■ **Document segment**
## BEGIN

Suppose we have a content item $C$ submitted by the user $U_c$. Now a voter $V$ comes to vote for it and clicks on the +1 button.

The voter has his own submissions for which he has received a total amount of positive vote $p_V$ and a total amount of negative vote $n_V$. As a result, his voting influence $i_V$ is modified: its not +1 but calculated according to the formula:

$i_V = f_W(p_V, n_V)$

where $f_W$ is the lower bound of Wilson score confidence interval. While a simple average such as:

$i_V = \frac{p_V}{p_V + n_V}$

might work when the number of positive and negative votes is large enough, its not good enough when the number of votes is low. The Wilson score confidence interval gives us a better, flexible balance between desired certainty in the result and the result itself.

This vote in turn is received by the content item $C$. Because its a positive vote, the amount of positive vote $p_C$ is changed for this content item

$p_C \leftarrow p_C + i_V$

and as a result, it has a new rating

$r_c = f_W(p_c, n_c)$

but the positive points $p_U$ of the creator of the content item are also changed:

$p_U \leftarrow p_U + i_V$

and as a result the voting influence $i_U$ of submitter is also changed:

$i_U = f_W(p_U, n_U)$

or in other words, he has "earned" a bigger influence in the voting system by submitting a well-rated content item.

This means that new members have no voting influence. As they submit content and receive votes their influence may rise if the existing users with high influence in the system consider their content to be good.

This is where the reference users $R$ come in. Their influence is fixed to always be 1

$i_R = 1$

Because of this, influence propagates through the system from them to other users who submit content which is deemed high-quality by the reference users. Those users in turn also change influence by voting for others and so forth.

Its also possible to scale down votes as they age. The two possible strategies are to scale all $p_X$ and $n_X$ values daily, for all content items and all users by multiplying them with a certain aging factor $k_a$

$p_X \leftarrow k_a p_X$

$n_X \leftarrow k_a n_X$

or to simply keep all positive and negative votes $V_p$ and $V_n$ in the database and recalculate $p_X$ and $n_X$ according to the age of the votes $a_V$, for example:

$p$X = \sum{\forall V_p} { i_V k_a^{a_V} }

$n$X = \sum{\forall V_n} { i_V k_a^{a_V} }

One of the convenient aspects of this system is that its easy to test-drive. It doesn't require more user action than simple democratic voting. It only requires an administrator to specify some reference users at the start which seed and then propagate influence throughout the system.

## END

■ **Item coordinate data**
## BEGIN

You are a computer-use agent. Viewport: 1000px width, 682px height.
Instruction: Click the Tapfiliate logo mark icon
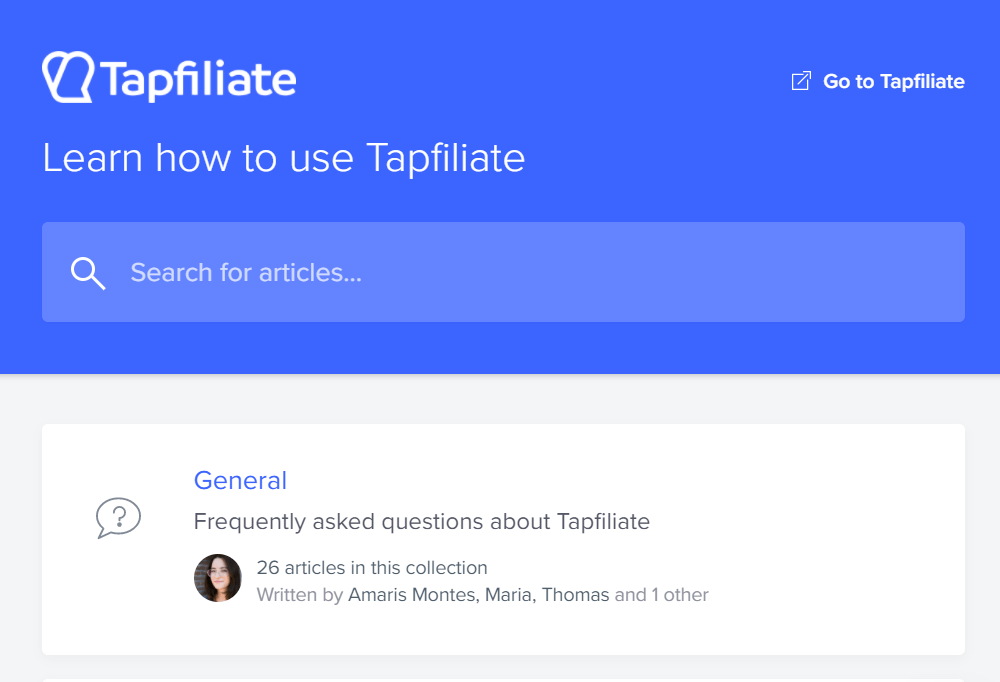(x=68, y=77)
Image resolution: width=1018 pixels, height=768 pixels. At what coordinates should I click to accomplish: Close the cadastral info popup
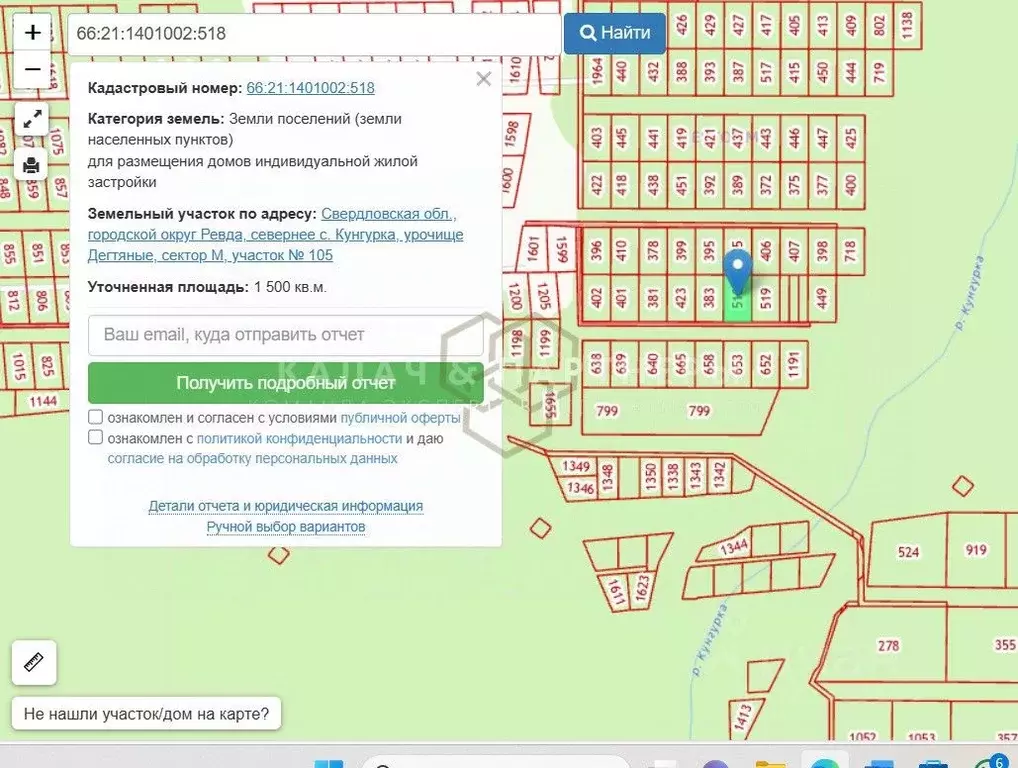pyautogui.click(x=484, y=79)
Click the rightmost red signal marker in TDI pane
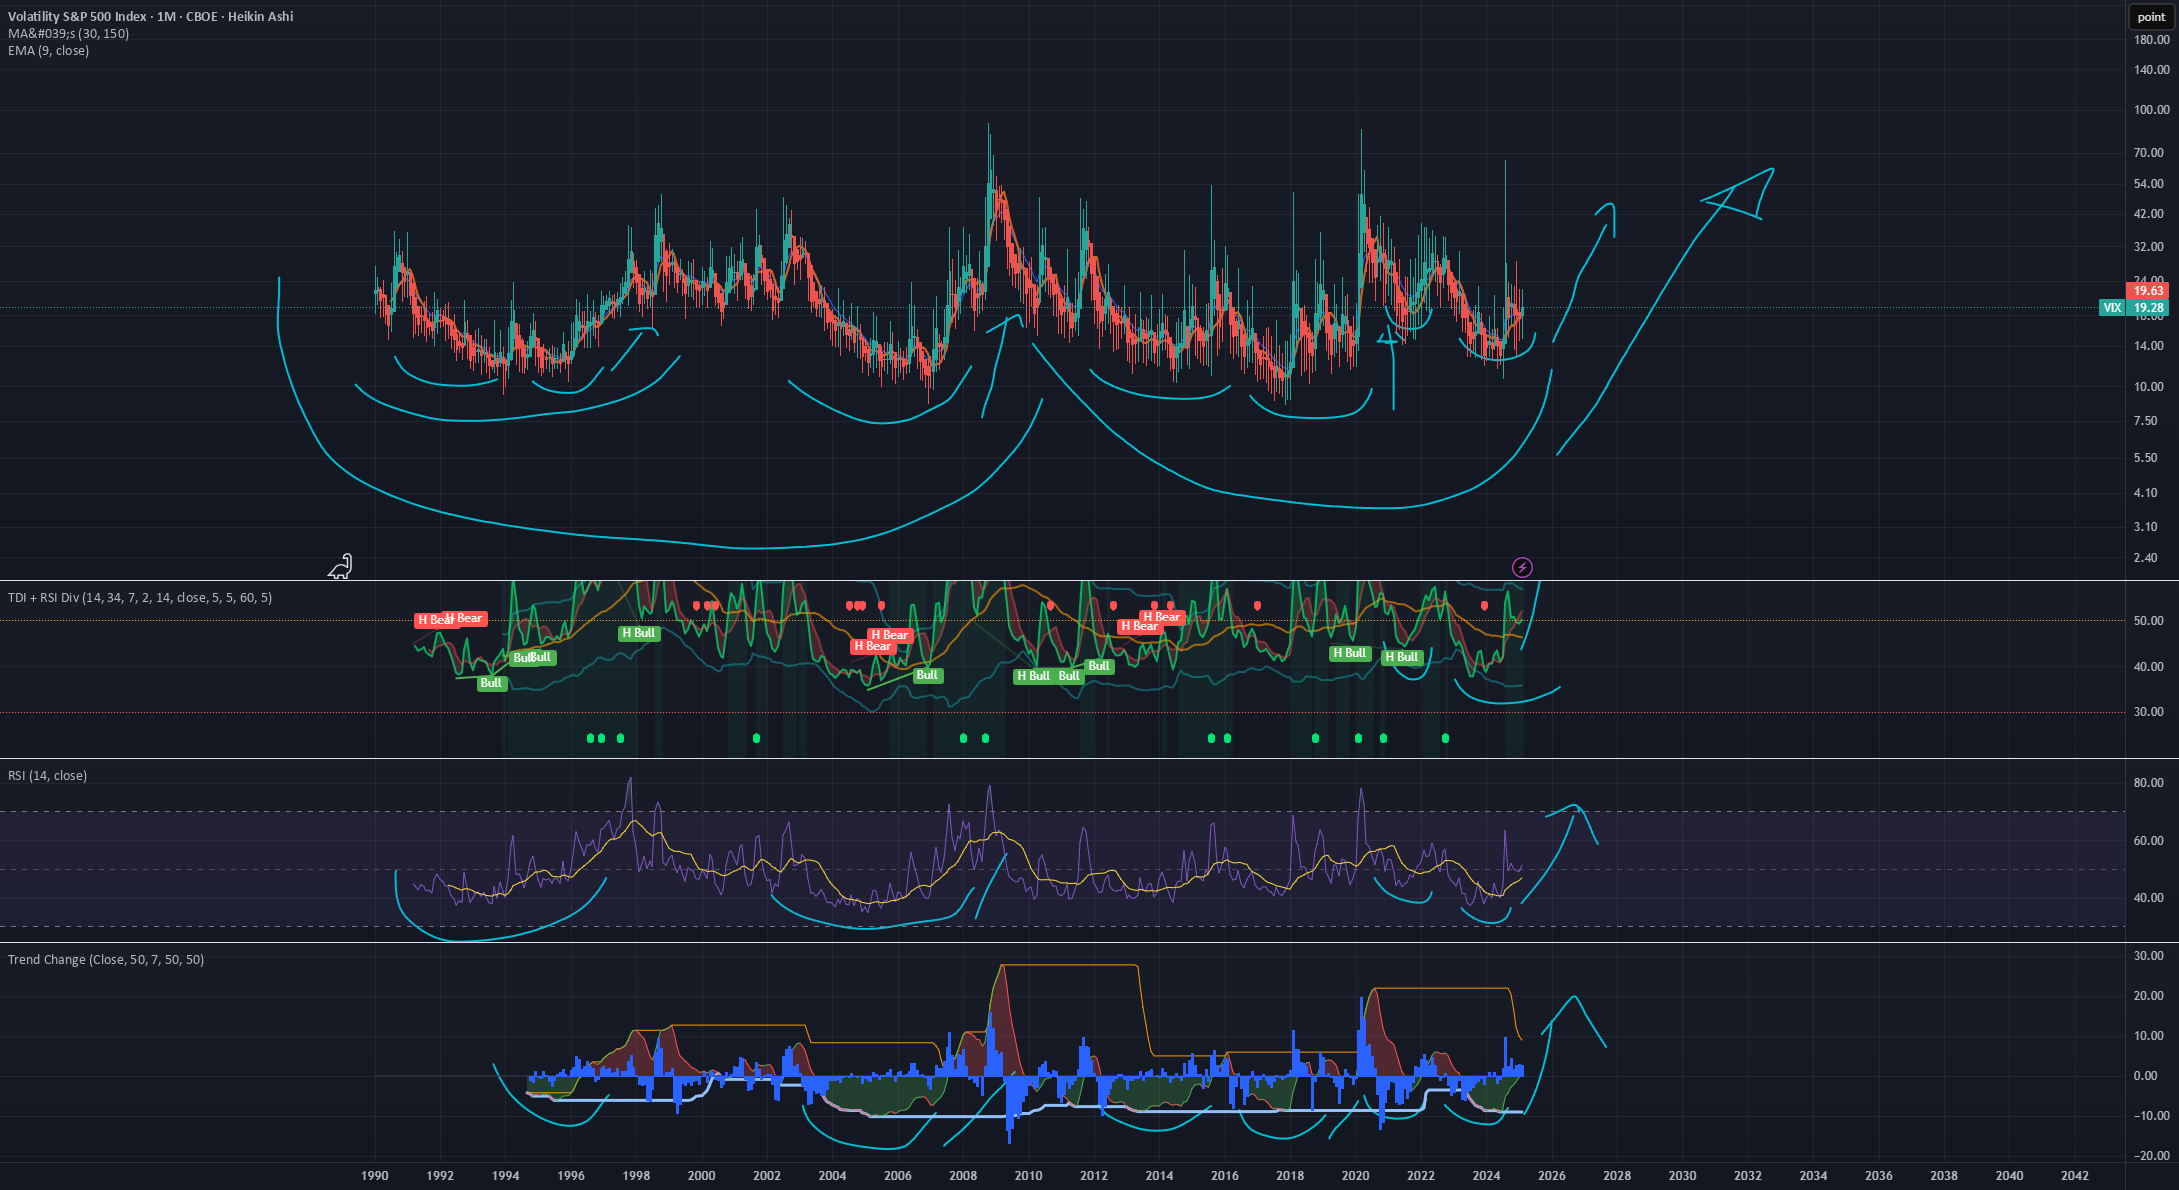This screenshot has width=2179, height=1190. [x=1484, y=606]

## END
## BEGIN

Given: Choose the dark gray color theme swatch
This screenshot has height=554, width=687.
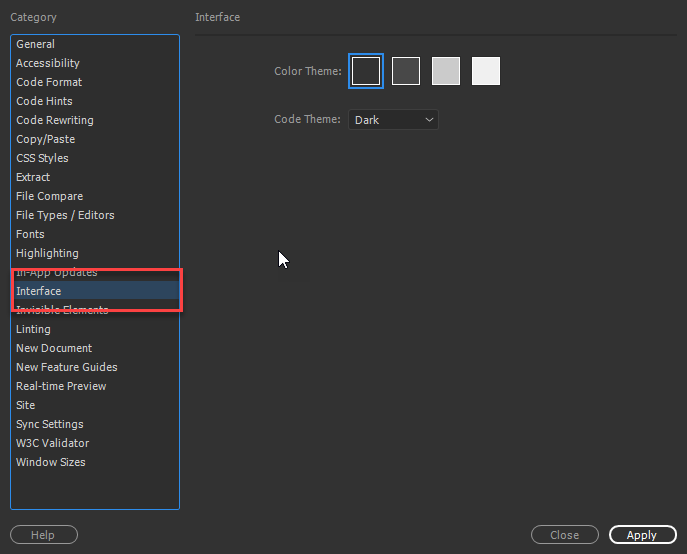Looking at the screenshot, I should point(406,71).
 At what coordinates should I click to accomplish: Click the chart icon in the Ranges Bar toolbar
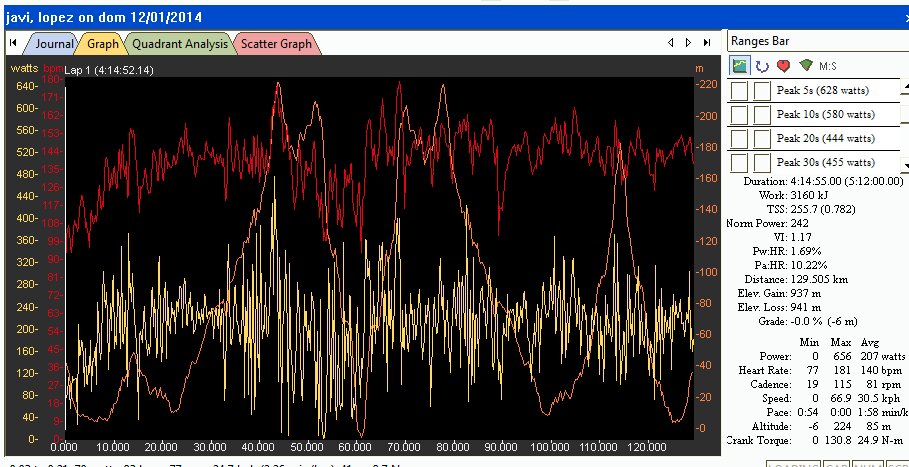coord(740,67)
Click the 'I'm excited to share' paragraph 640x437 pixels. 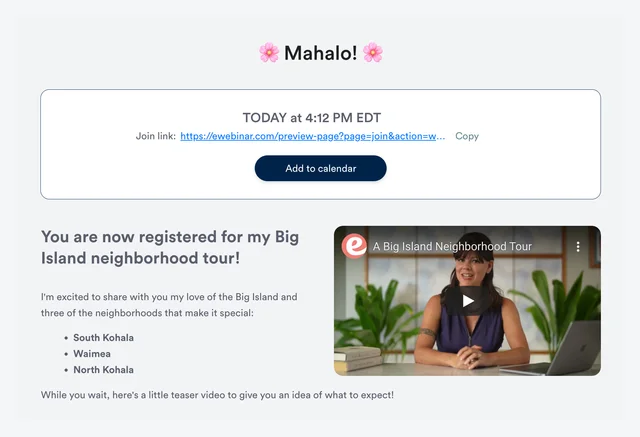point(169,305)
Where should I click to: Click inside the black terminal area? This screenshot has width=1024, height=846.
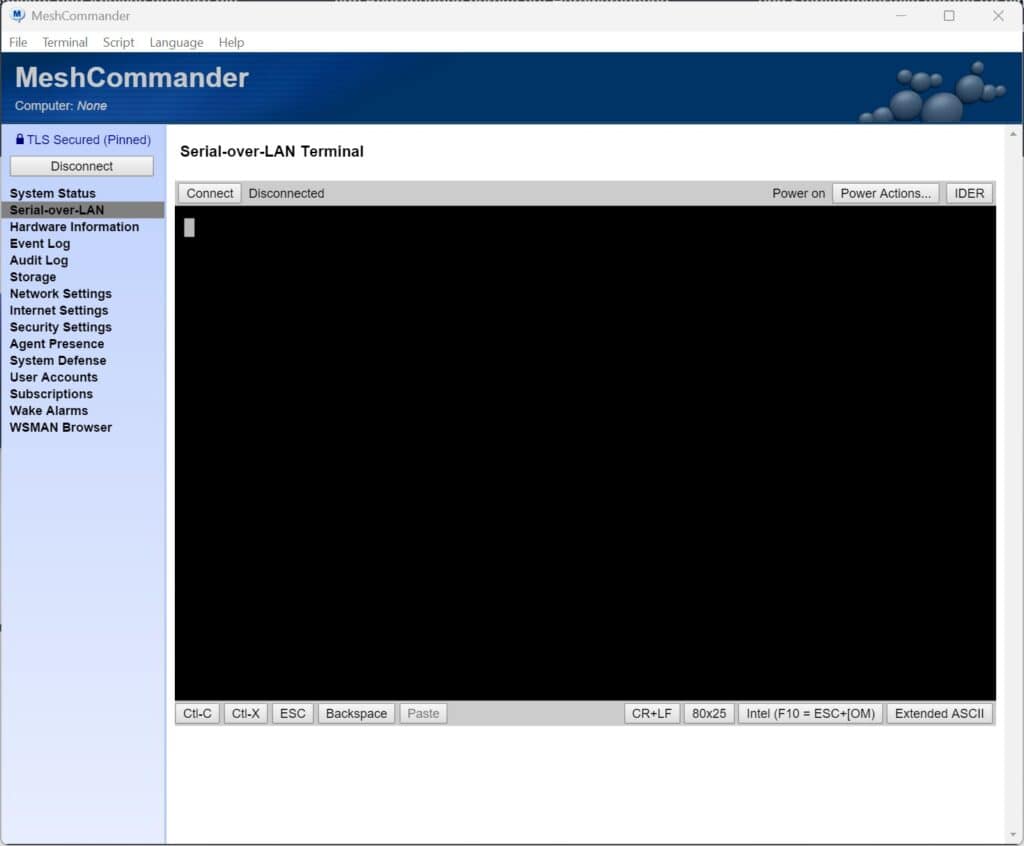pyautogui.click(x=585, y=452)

## END

■ **Required tasks**
**A)** Print the passage of the voting-influence text that begins with the words containing "or in other" and ends with "to be good.".
**B)** Answer these questions from the voting-influence text, one answer per line:
(i) What is $f_W$ in the influence formula?
(ii) At what value is the influence of the reference users fixed?
(iii) What does an administrator need to specify at the start for the system to work?
Rely solely on the voting-influence text for your answers.

■ **Answers to each task**
**A)**
or in other words, he has "earned" a bigger influence in the voting system by submitting a well-rated content item.

This means that new members have no voting influence. As they submit content and receive votes their influence may rise if the existing users with high influence in the system consider their content to be good.

**B)**
(i) The lower bound of the Wilson score confidence interval.
(ii) 1.
(iii) Some reference users.